AI Intelligence: Compression Over Scale
True intelligence compresses data into minimal algorithmic rules via MDL, not memorizes petabytes. A 76k-parameter model solves 20% of ARC puzzles at inference, outpacing trillion-parameter LLMs through neuro-symbolic code generation.
Scale Fails Where Compression Succeeds
Current trillion-parameter LLMs memorize internet-scale data but fail novel reasoning tasks like ARC puzzles, scoring near zero while humans hit ~90% via hypothesis generation and backtracking. They interpolate training data (Manifold Hypothesis) but hallucinate on out-of-distribution problems, acting as 'stochastic parrots' (Brown et al., 2020). Chollet's intelligence formula—skill / (data × compute)—exposes their inefficiency: planetary data and server farms for basic concepts.

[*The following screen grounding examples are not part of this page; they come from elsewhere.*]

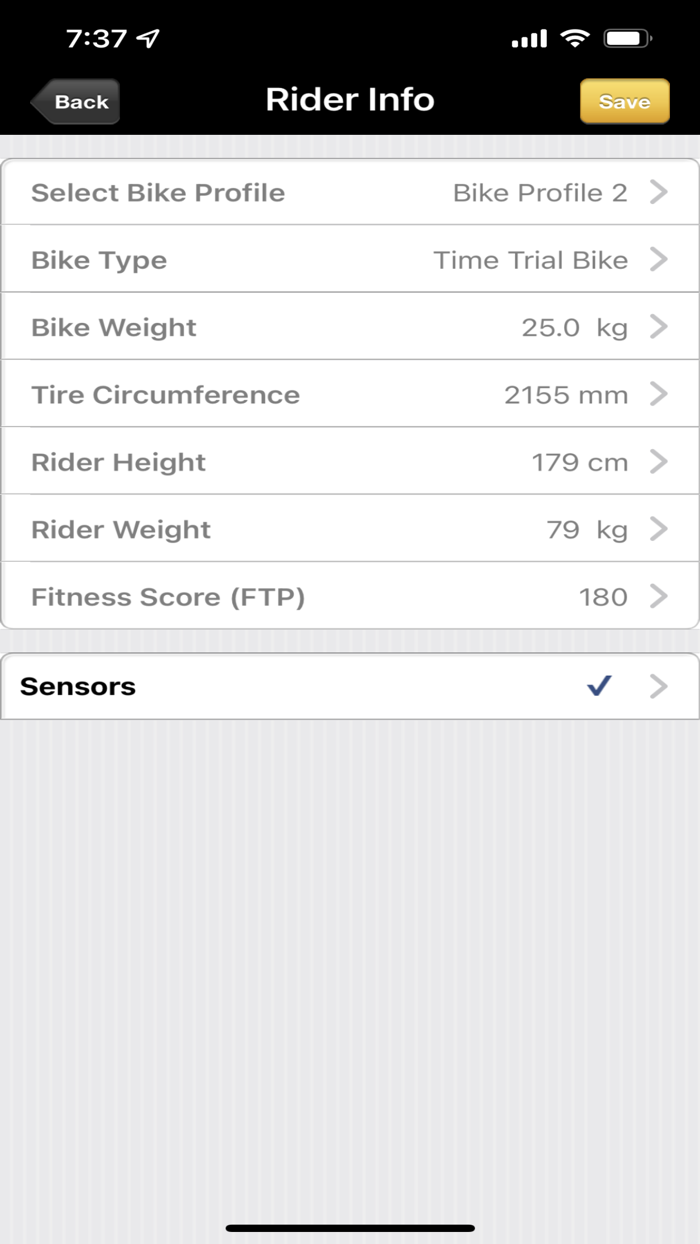This screenshot has width=700, height=1244.
Task: Tap the cellular signal strength icon
Action: 528,38
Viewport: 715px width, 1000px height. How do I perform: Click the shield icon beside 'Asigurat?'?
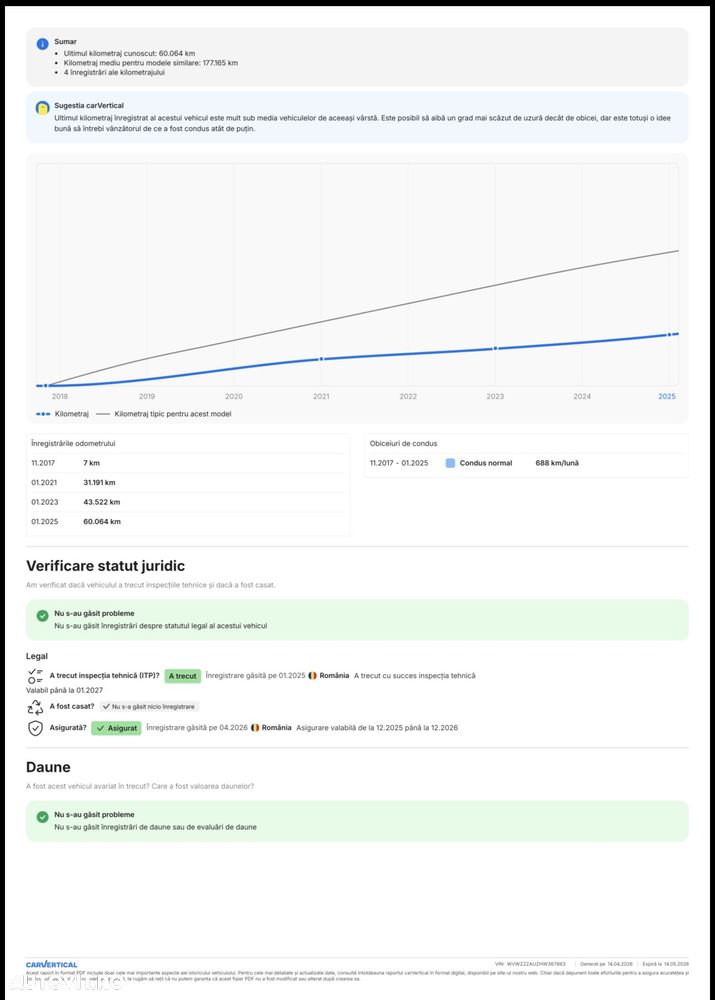(35, 728)
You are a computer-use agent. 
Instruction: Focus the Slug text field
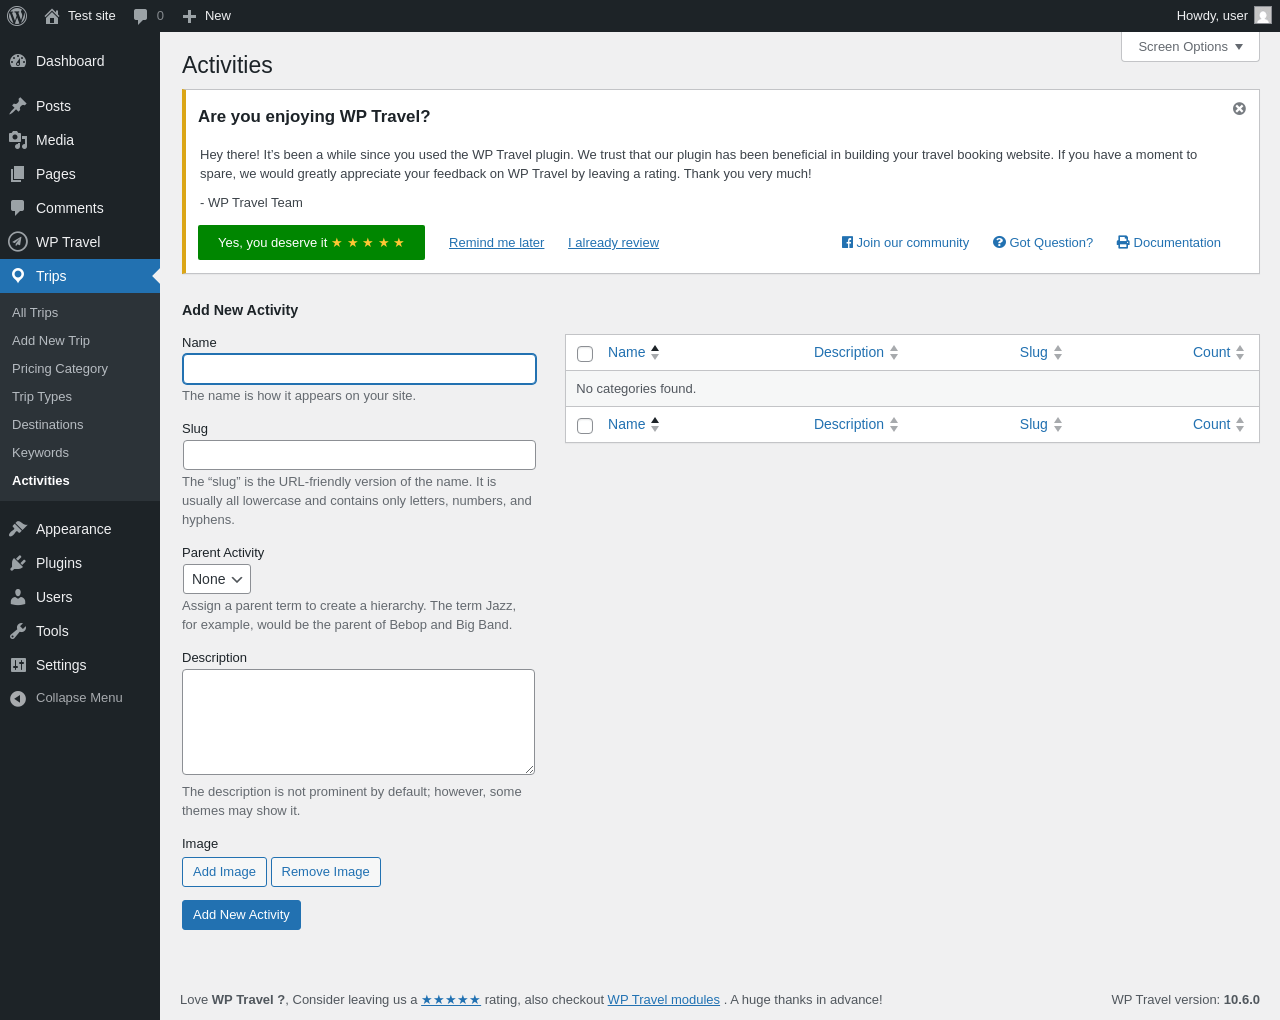pyautogui.click(x=359, y=455)
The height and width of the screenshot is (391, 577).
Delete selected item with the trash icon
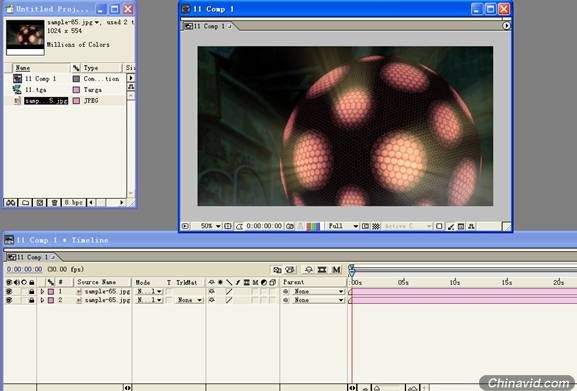[x=54, y=203]
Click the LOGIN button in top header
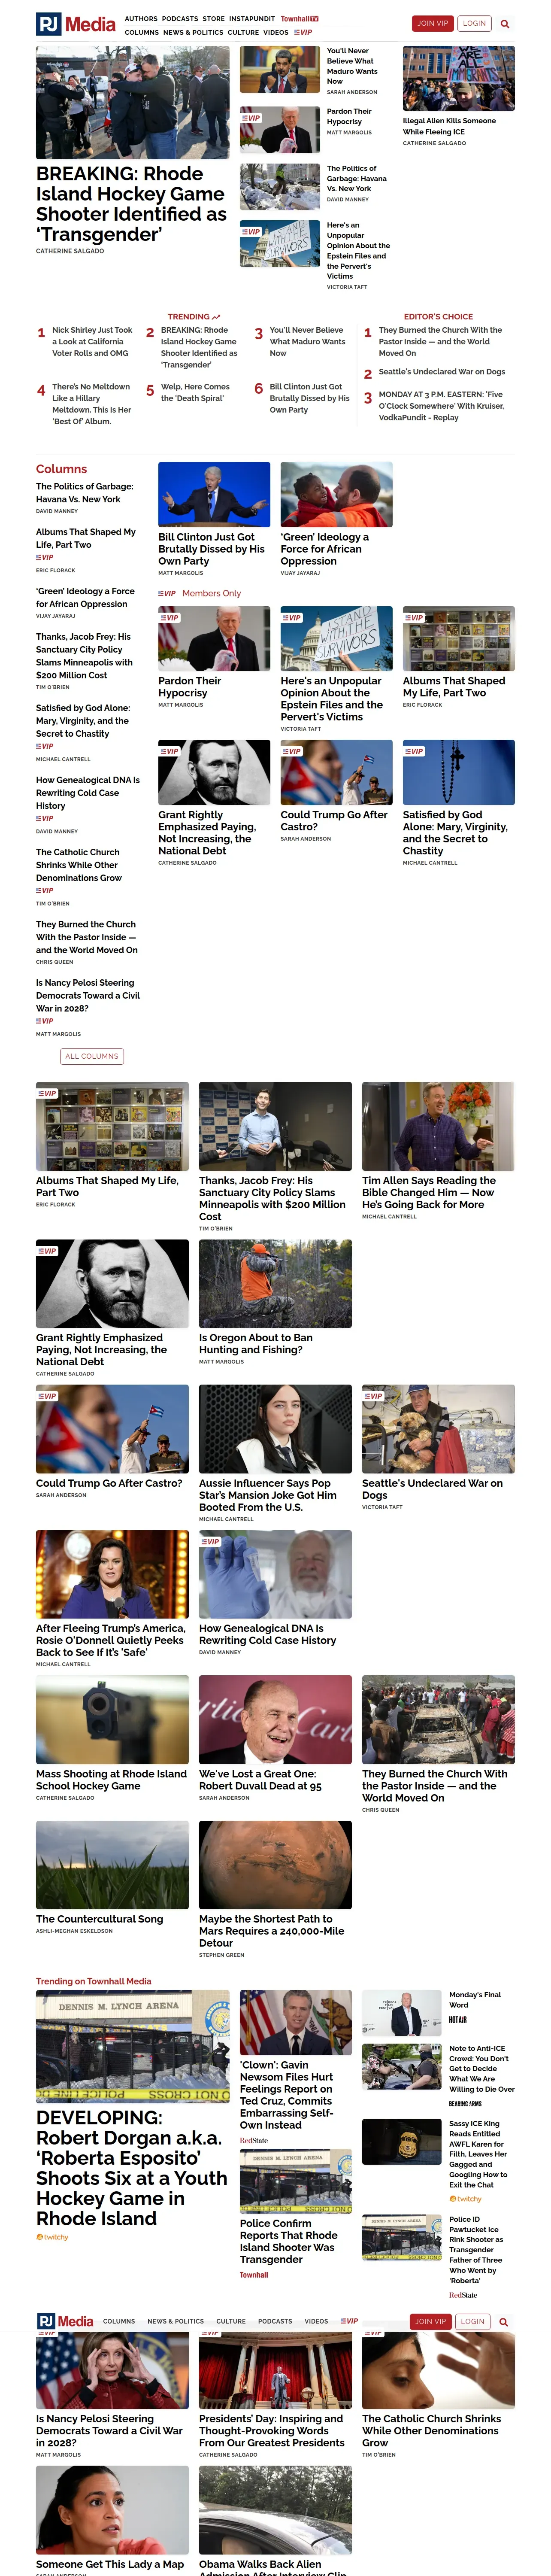The height and width of the screenshot is (2576, 551). coord(475,23)
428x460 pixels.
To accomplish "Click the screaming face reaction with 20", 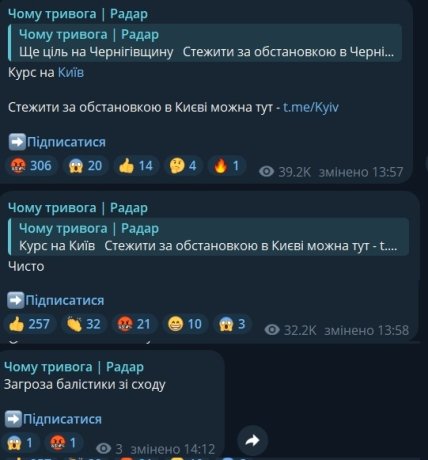I will pyautogui.click(x=85, y=166).
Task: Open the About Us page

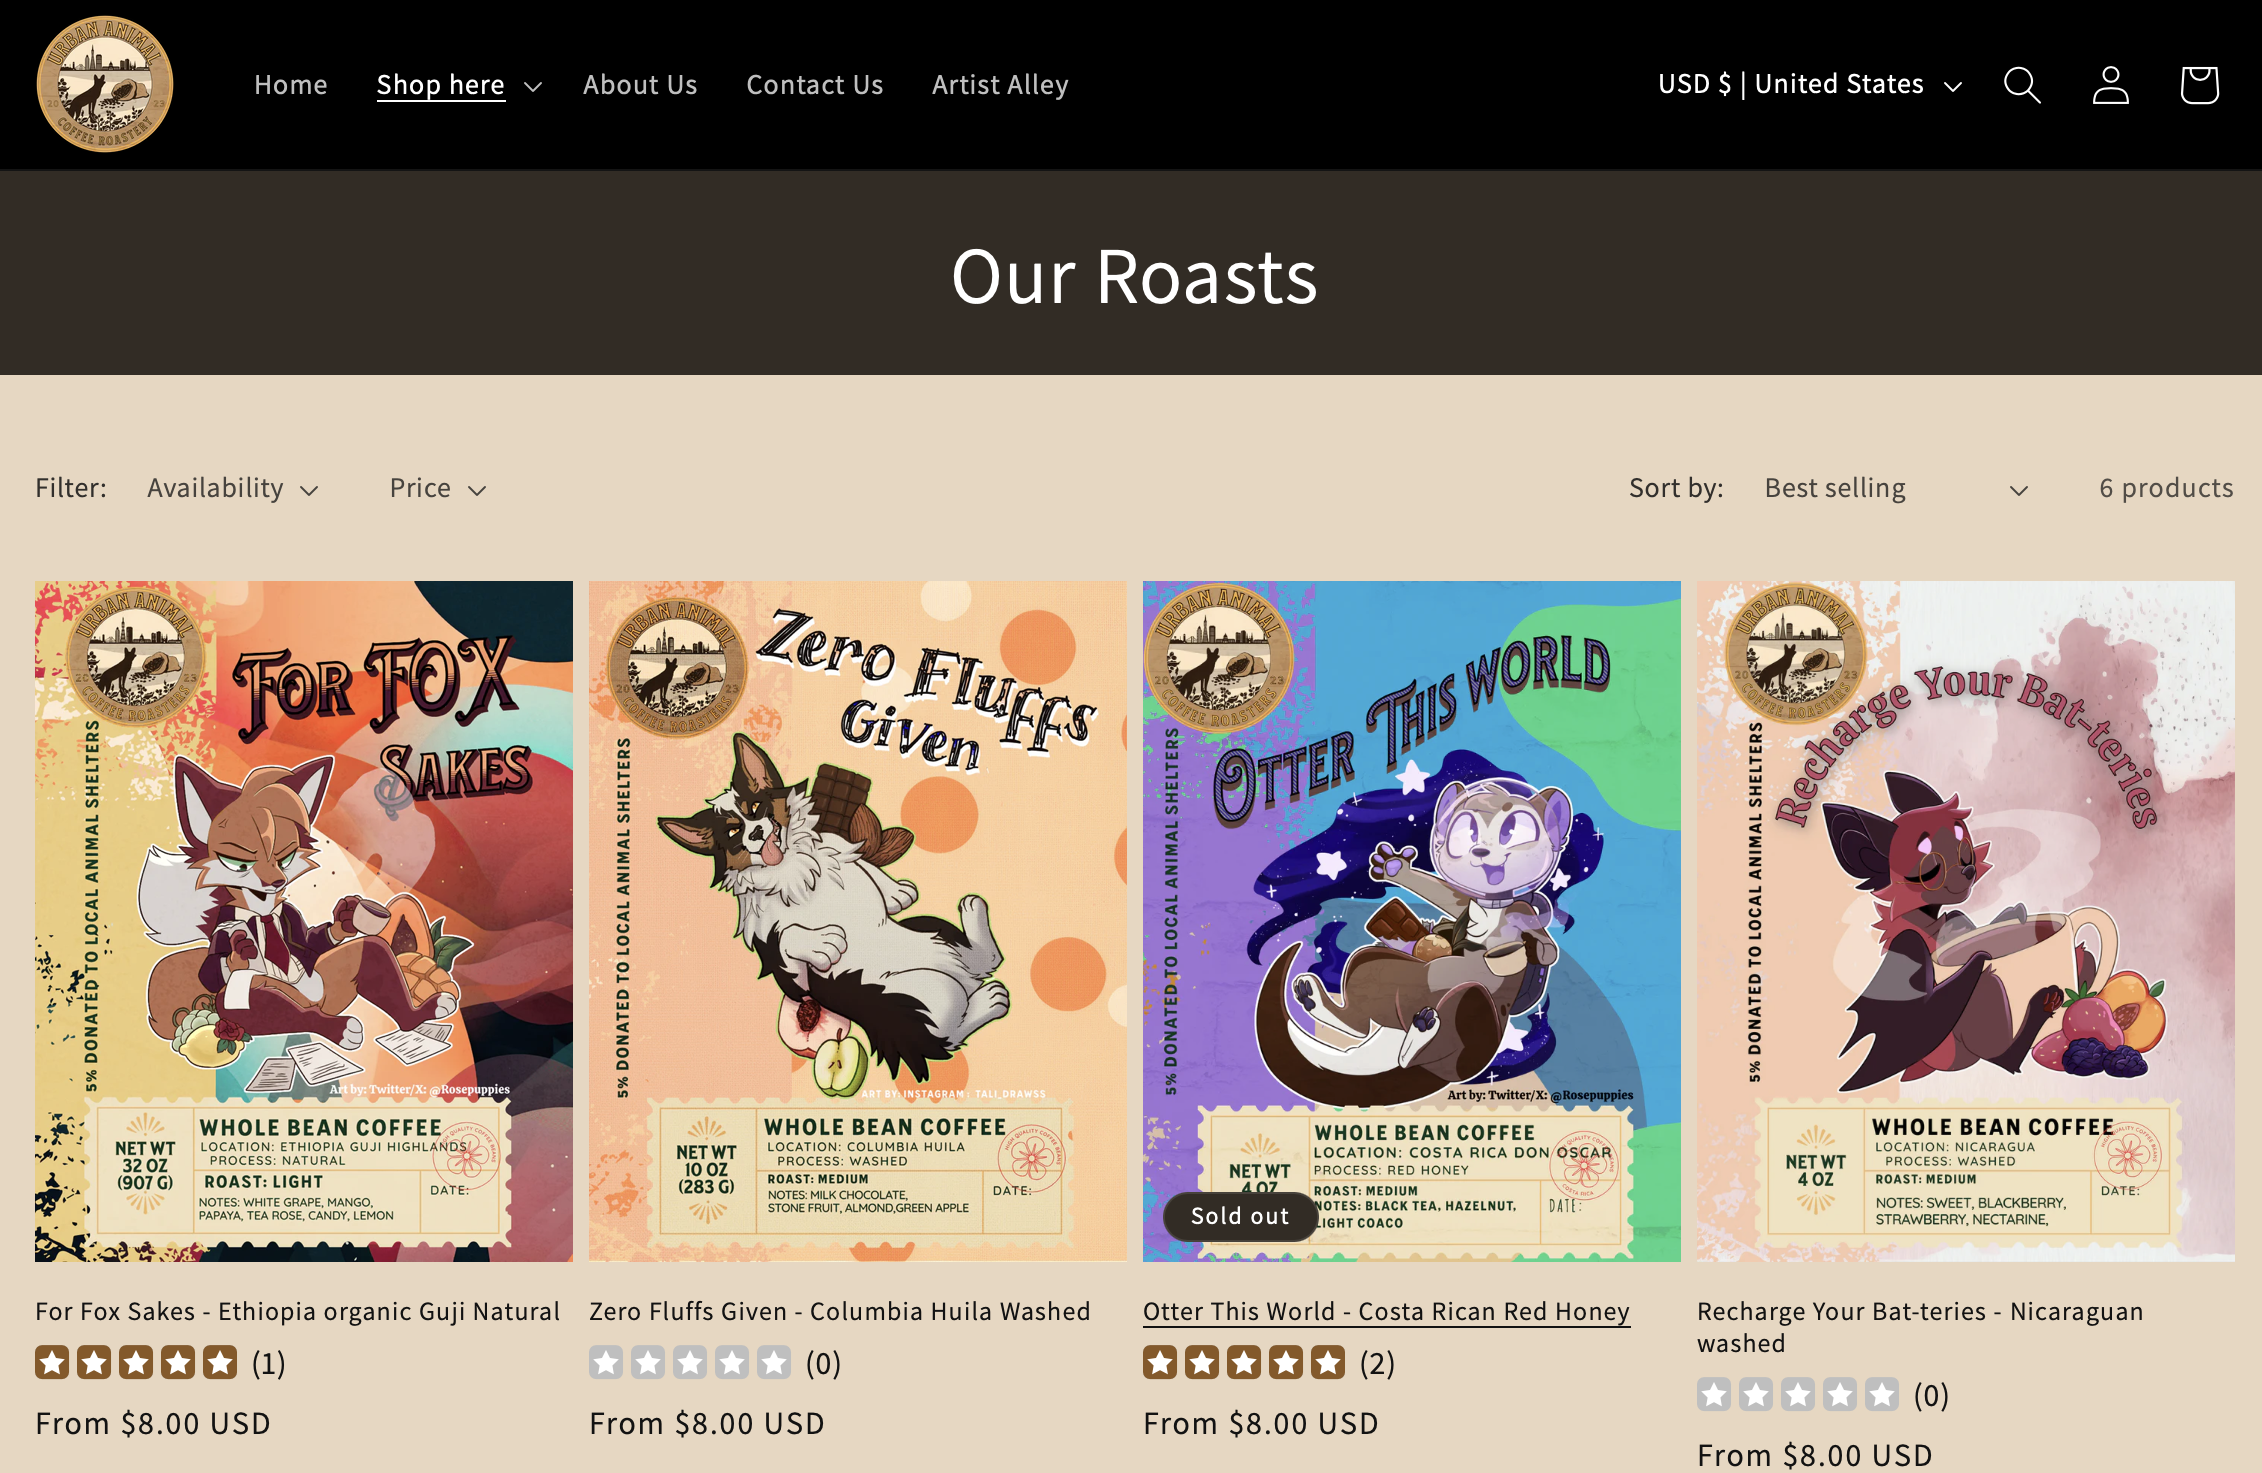Action: [x=640, y=85]
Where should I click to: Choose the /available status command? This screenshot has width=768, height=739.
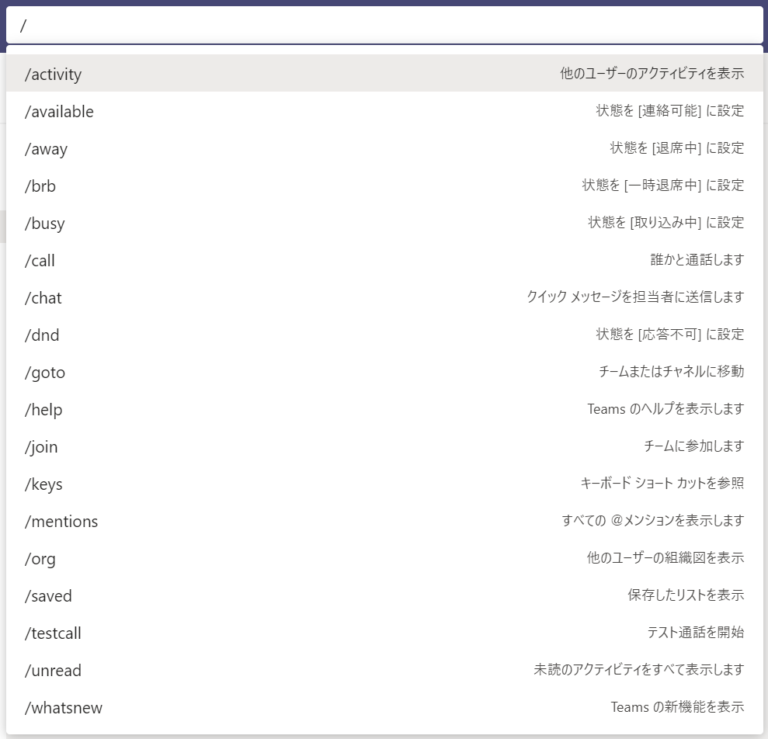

Minimum Description Length (MDL) redefines intelligence as the shortest program explaining data, like Occam's Razor for code. CompressARC proves it: a zero-pretrained 76,000-parameter model solves 20% of ARC at inference by searching compressed algorithmic states, disrupting brute-force trends (Liao & Gu, 2025). Build reasoning agents prioritizing sample efficiency—needing millions of examples signals a database, not intelligence.
Neuro-Symbolic Shift: LLM + Code for Verifiable Reasoning
Epochs evolved from rigid symbolic AI (combinatorial explosion, Ellis et al., 2021) to flawed text prompting (LLMs destroy geometry, Moskvichev et al., 2023). Now, ARC-AGI-3 uses Kahneman's dual-process: System 1 LLM generates Python hypotheses; System 2 interpreter executes, debugs via loops (Gao et al., 2023). Code output enables static analysis, theorem provers (Z3), and auditability—safer than natural language for enterprises.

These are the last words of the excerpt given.